=== RECORD EXTRACTS ===
---------------

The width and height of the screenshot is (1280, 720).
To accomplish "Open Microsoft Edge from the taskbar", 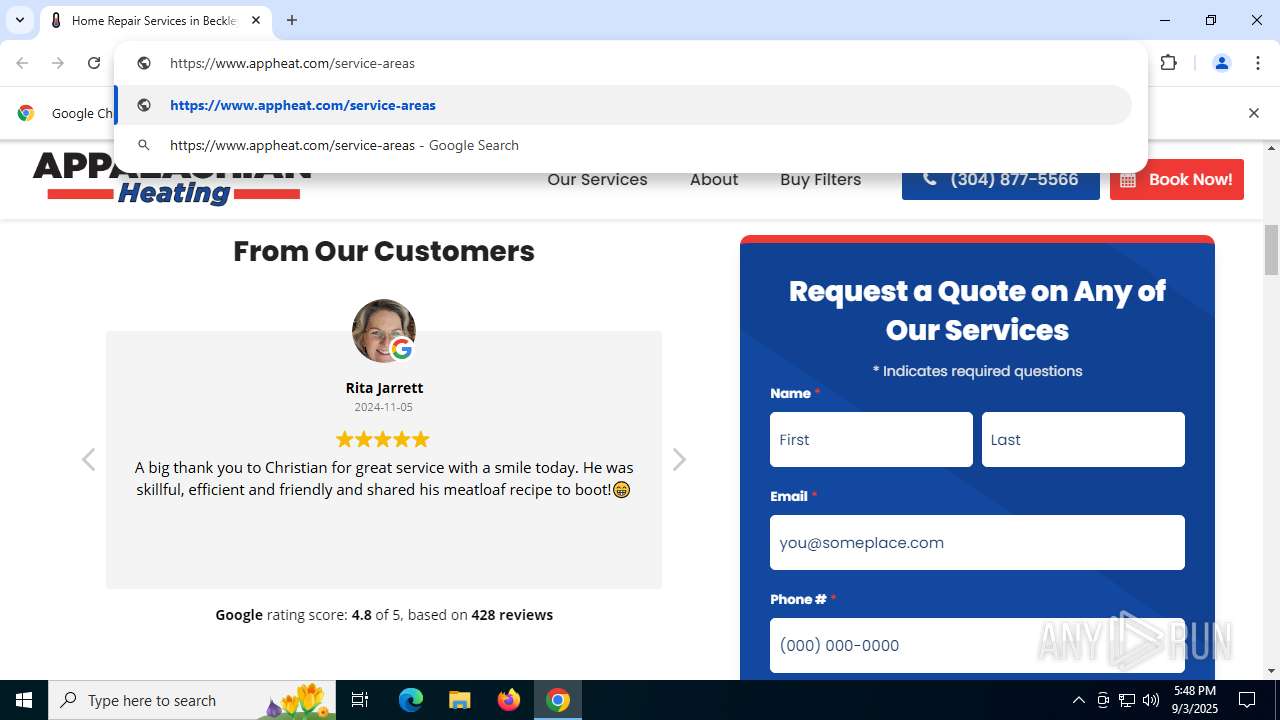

---------------

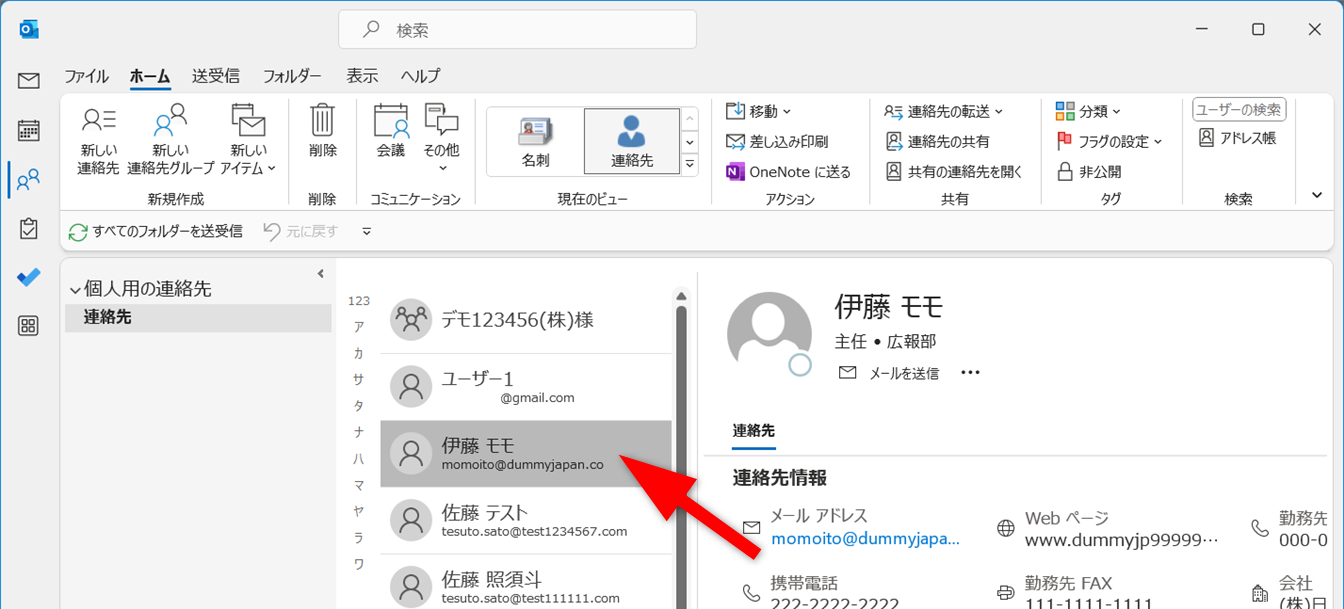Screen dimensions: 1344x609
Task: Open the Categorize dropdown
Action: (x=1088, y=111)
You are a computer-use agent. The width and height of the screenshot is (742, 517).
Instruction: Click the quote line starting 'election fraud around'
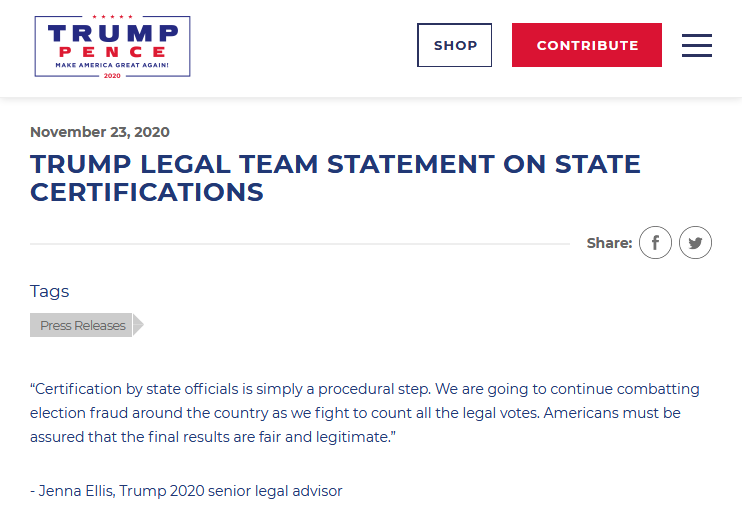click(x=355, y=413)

---------------

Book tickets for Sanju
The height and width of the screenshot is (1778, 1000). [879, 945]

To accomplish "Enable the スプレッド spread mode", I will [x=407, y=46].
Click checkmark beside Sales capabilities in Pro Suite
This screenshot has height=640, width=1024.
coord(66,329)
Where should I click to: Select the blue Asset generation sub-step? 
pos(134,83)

---------------

=== CHALLENGE ===
Make a numbered list of the lines from the line containing "will [x=407, y=46]." up to and including the line containing "pos(134,83)", leaving out any blank lines.

=== OUTPUT OF THE TASK ===
1. To accomplish "Enable the スプレッド spread mode", I will [x=407, y=46].
2. Click checkmark beside Sales capabilities in Pro Suite
3. This screenshot has height=640, width=1024.
4. coord(66,329)
5. Where should I click to: Select the blue Asset generation sub-step? 
6. pos(134,83)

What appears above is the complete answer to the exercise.